(Record set Opens)

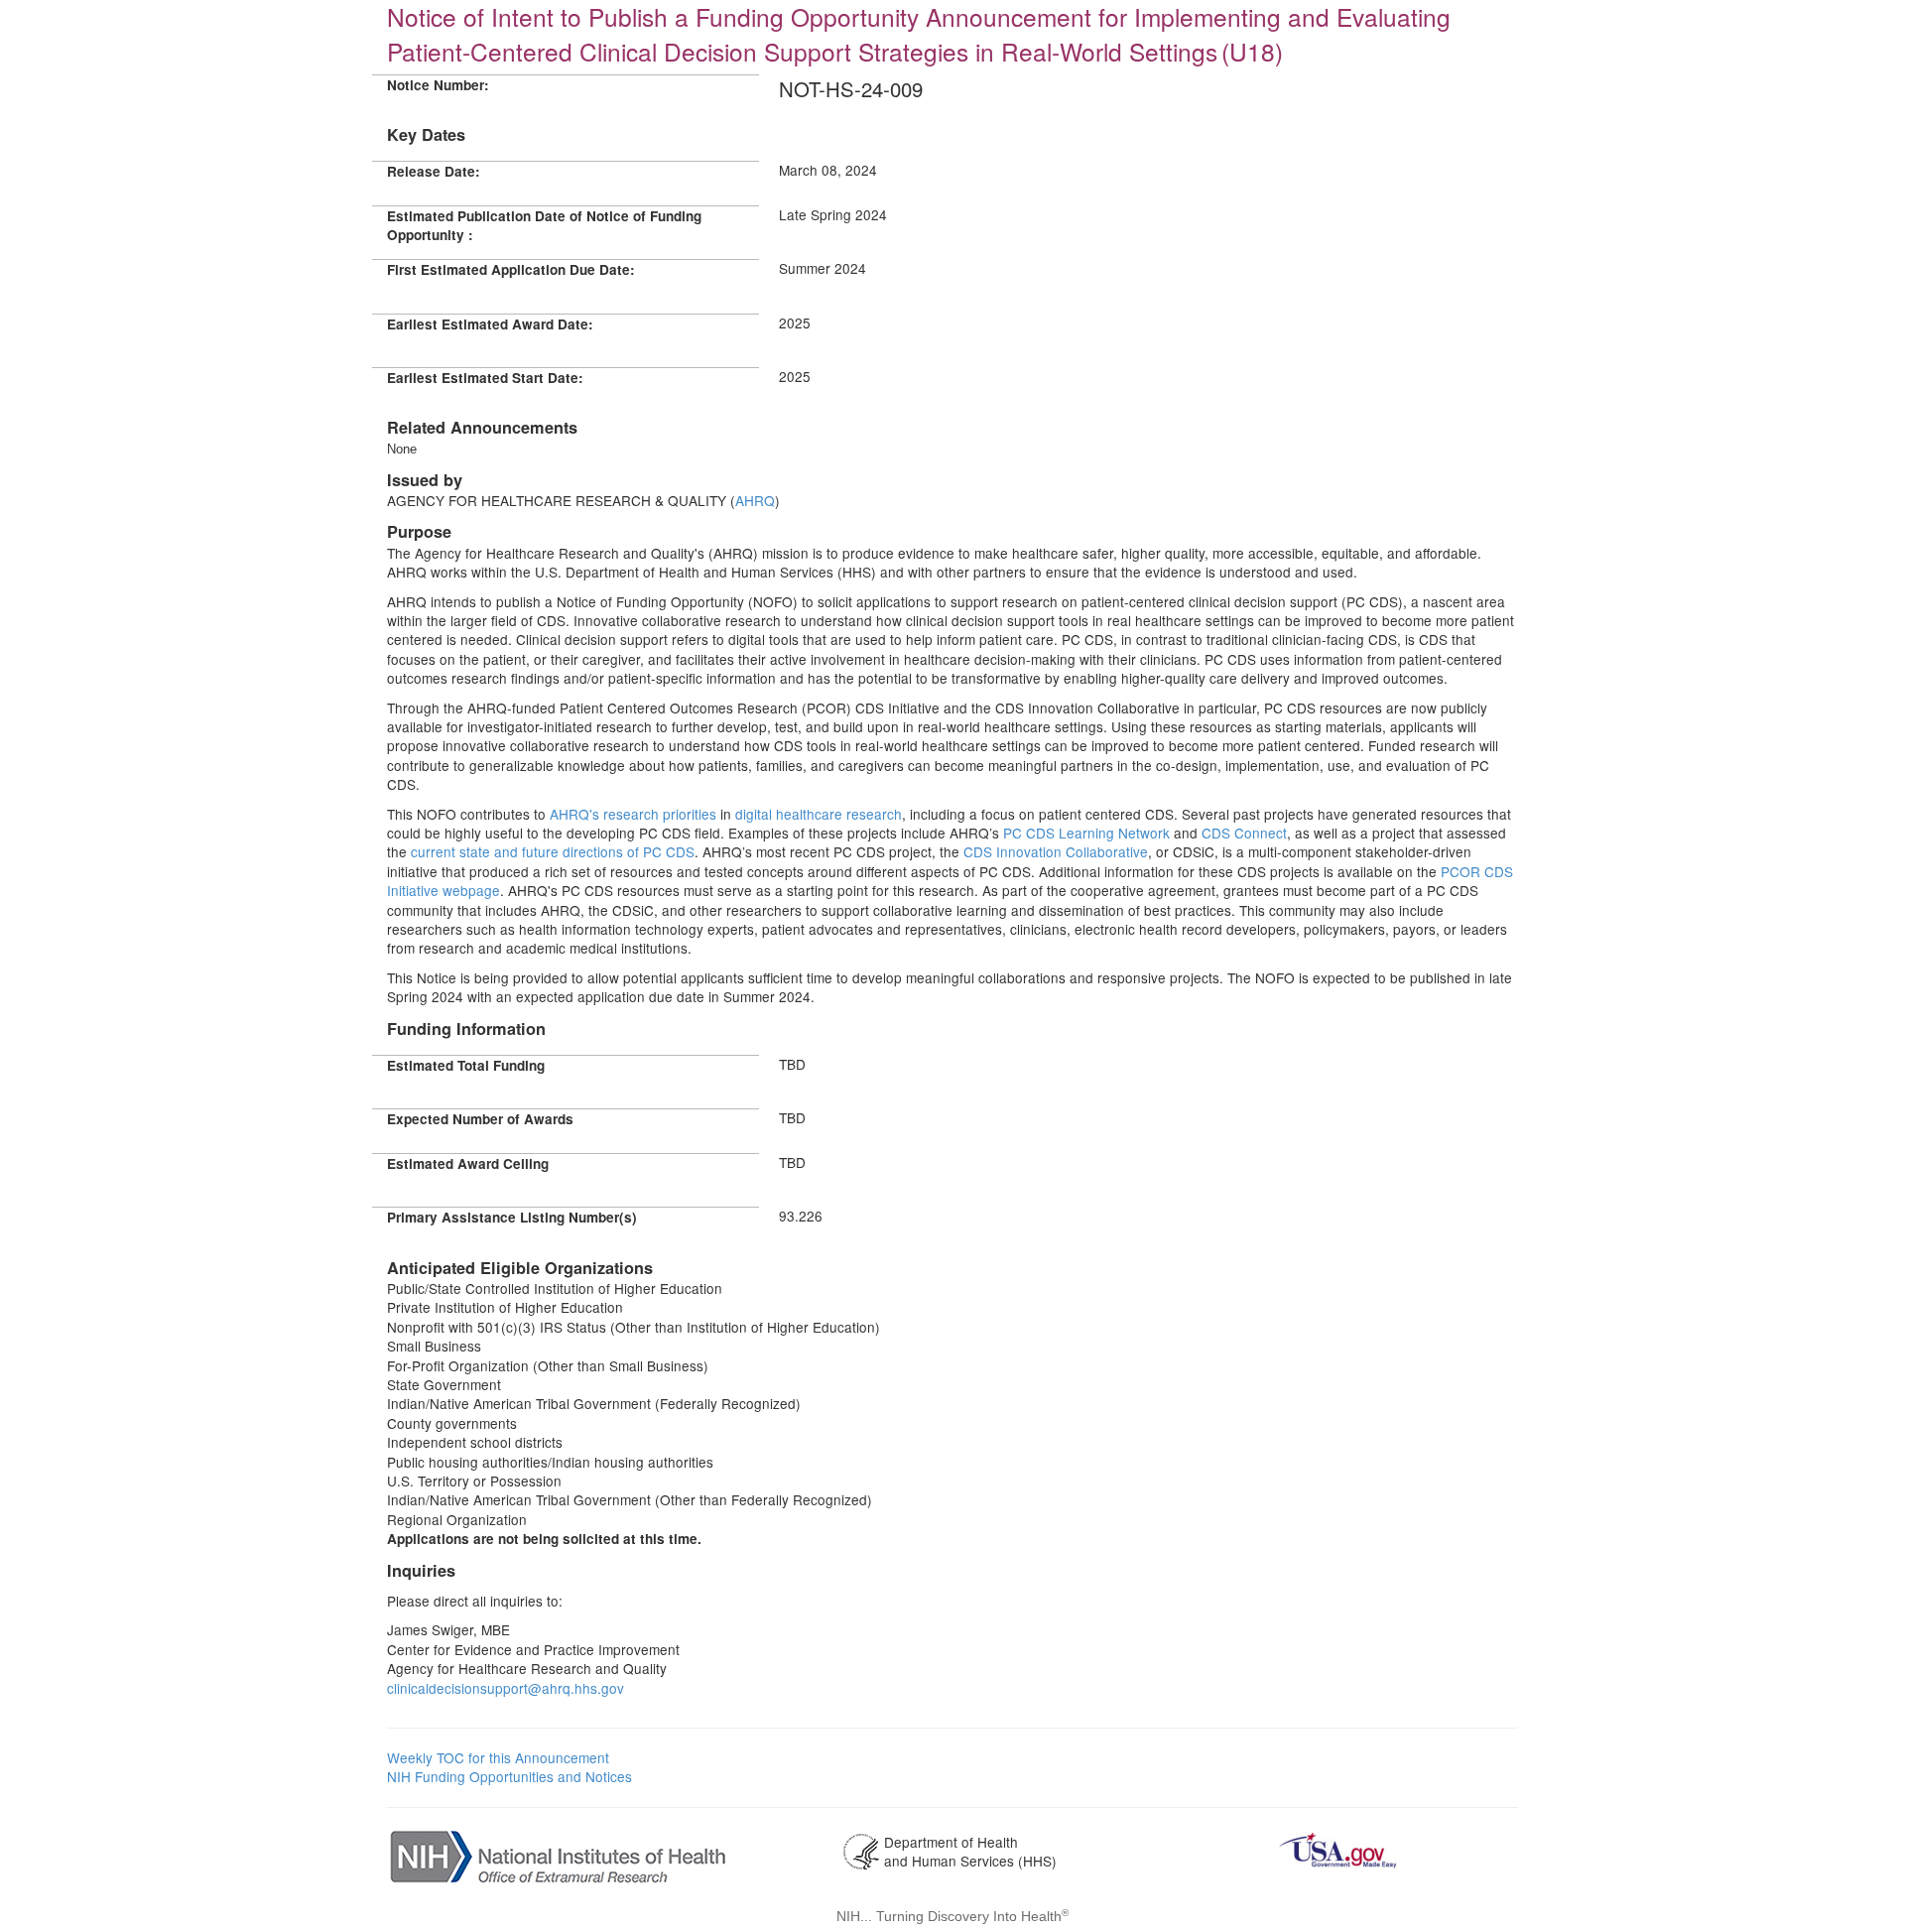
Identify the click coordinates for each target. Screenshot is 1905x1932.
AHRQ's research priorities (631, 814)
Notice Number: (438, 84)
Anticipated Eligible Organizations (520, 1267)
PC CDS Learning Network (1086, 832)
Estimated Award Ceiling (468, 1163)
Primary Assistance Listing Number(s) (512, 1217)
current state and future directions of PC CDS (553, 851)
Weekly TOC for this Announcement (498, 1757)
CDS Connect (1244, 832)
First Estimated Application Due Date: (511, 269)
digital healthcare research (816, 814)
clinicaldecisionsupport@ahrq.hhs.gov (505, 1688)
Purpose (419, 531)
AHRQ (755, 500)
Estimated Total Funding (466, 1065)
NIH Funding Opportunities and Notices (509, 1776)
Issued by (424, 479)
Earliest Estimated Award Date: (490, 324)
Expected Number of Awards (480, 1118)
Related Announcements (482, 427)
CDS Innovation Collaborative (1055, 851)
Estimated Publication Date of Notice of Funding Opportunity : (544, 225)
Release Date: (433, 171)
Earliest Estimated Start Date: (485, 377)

(Record set Closes)

Task details —
Copy out the entries exactly. No pictures.

Reply —
Identify the click coordinates for each target. Screenshot is 1905x1932.
AHRQ's research priorities (631, 814)
Notice Number: (438, 84)
Anticipated Eligible Organizations (520, 1267)
PC CDS Learning Network (1086, 832)
Estimated Award Ceiling (468, 1163)
Primary Assistance Listing Number(s) (512, 1217)
current state and future directions of PC CDS (553, 851)
Weekly TOC for this Announcement (498, 1757)
CDS Connect (1244, 832)
First Estimated Application Due Date: (511, 269)
digital healthcare research (816, 814)
clinicaldecisionsupport@ahrq.hhs.gov (505, 1688)
Purpose (419, 531)
AHRQ (755, 500)
Estimated Total Funding (466, 1065)
NIH Funding Opportunities and Notices (509, 1776)
Issued by (424, 479)
Earliest Estimated Award Date: (490, 324)
Expected Number of Awards (480, 1118)
Related Announcements (482, 427)
CDS Innovation Collaborative (1055, 851)
Estimated Publication Date of Notice of Funding Opportunity : (544, 225)
Release Date: (433, 171)
Earliest Estimated Start Date: (485, 377)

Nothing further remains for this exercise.